··· Data records

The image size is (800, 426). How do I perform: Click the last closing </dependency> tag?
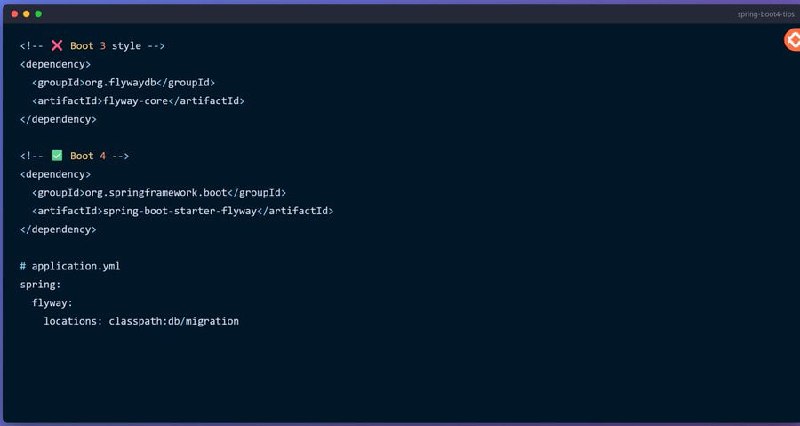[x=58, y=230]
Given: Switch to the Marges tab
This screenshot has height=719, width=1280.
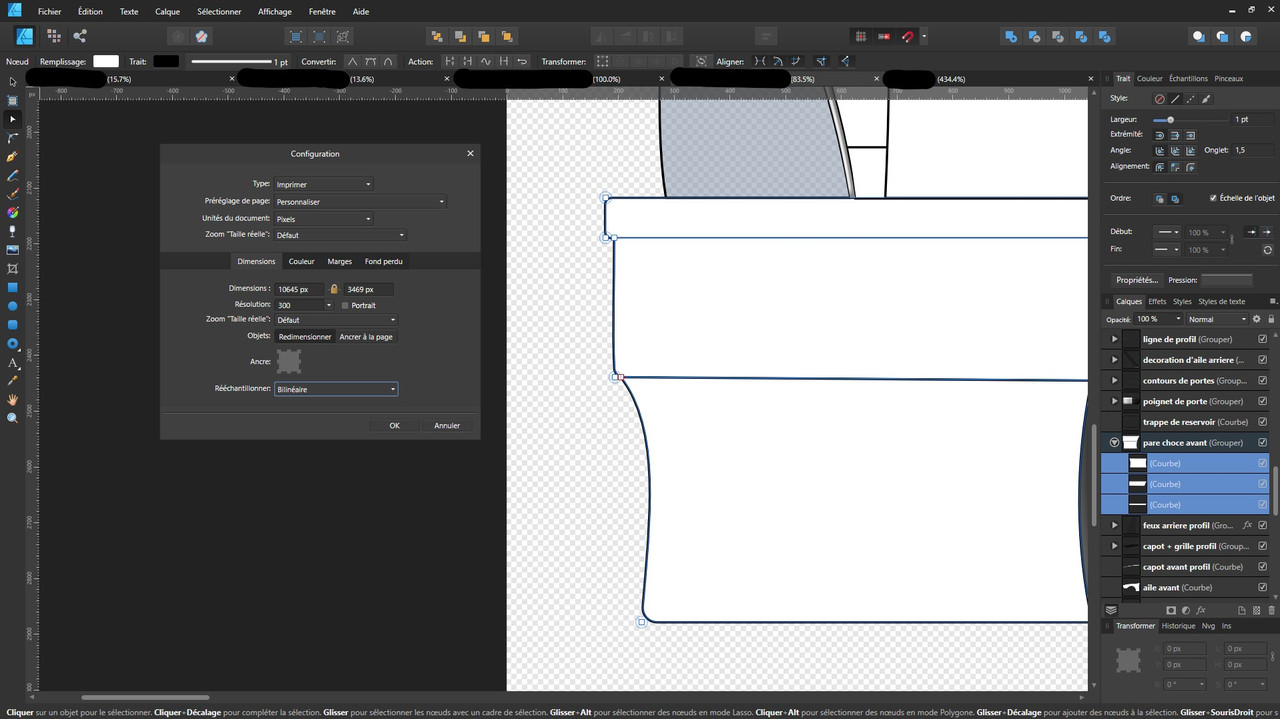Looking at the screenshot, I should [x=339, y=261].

······

Exercise: Restate the data above word for word. Do not include the images.

Exercise result:
The image size is (800, 426). How do I perform: Click the last closing </dependency> tag?
[x=58, y=230]
Given: Switch to the Marges tab
This screenshot has height=719, width=1280.
Looking at the screenshot, I should [x=339, y=261].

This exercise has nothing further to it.